# [TEXTO DO DOCUMENTO]
● ● ● ●

A presença de uma onda R alta nas derivações V1 e V2, definida por uma relação R/S > 1 ou pela presença de onda R pura, é uma alteração que deve sempre chamar a atenção. Embora possa ser observada como variante da normalidade — especialmente em crianças ou adultos com rotação anti-horária do coração —, sua identificação exige uma análise cuidadosa, pois pode indicar doenças cardíacas estruturais ou erros técnicos.
Neste artigo, revisamos as 10 principais causas de onda R aumentada em V1 e V2, com foco nos mecanismos eletrofisiológicos e nas pistas diagnósticas mais relevantes.
1. 🧱 Área Eletricamente Inativa na Parede Lateral
A presença de fibrose ou necrose na parede lateral do ventrículo esquerdo (como em infartos antigos) pode gerar uma onda R alta em V1/V2 — fenômeno conhecido como “imagem em espelho” das ondas Q das derivações laterais (V5–V6 ou V7–V9). Nestes casos, frequentemente se observam também alterações de repolarização com T positiva em V1.

● ● ● ●

# [DADOS REGISTRADOS]
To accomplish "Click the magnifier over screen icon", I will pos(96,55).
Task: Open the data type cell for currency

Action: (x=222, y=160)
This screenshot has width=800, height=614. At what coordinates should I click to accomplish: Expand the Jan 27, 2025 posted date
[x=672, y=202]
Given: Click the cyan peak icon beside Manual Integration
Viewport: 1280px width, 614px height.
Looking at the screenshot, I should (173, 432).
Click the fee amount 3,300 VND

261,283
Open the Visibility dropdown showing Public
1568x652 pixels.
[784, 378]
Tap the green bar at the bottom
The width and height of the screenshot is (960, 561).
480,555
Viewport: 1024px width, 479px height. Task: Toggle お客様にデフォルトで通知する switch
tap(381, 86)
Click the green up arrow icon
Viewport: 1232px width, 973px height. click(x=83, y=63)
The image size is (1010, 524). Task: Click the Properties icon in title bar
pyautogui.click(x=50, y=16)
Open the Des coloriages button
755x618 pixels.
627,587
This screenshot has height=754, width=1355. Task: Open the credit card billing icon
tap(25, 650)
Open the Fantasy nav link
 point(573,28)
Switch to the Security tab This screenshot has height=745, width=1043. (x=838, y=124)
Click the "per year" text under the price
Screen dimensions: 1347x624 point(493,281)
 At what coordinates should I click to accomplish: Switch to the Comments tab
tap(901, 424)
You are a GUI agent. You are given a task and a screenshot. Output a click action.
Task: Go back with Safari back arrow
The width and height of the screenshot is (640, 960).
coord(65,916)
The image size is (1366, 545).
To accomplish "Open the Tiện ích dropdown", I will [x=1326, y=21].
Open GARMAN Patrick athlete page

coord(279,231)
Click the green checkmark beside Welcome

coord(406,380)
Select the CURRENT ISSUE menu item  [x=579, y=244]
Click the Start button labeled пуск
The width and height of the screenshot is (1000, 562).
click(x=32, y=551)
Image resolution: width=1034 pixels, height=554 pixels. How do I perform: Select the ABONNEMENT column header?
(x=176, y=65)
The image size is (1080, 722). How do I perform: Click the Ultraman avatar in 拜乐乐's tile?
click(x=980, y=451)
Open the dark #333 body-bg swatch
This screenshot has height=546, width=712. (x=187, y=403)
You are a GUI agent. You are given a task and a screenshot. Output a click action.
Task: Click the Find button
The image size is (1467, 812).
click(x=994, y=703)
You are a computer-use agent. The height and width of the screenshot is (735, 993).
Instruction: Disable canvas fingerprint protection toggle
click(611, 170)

● ● ● ●

# [TAREFA A CUMPRIR]
Extraia do texto sobre a onda R em V1 e V2 o trecho que vai de "Neste artigo, revisamos" até "diagnósticas mais relevantes.", incluindo ambos. A listagem não tem relação com o texto sobre a onda R em V1 e V2.

# [RESPOSTA]
Neste artigo, revisamos as 10 principais causas de onda R aumentada em V1 e V2, com foco nos mecanismos eletrofisiológicos e nas pistas diagnósticas mais relevantes.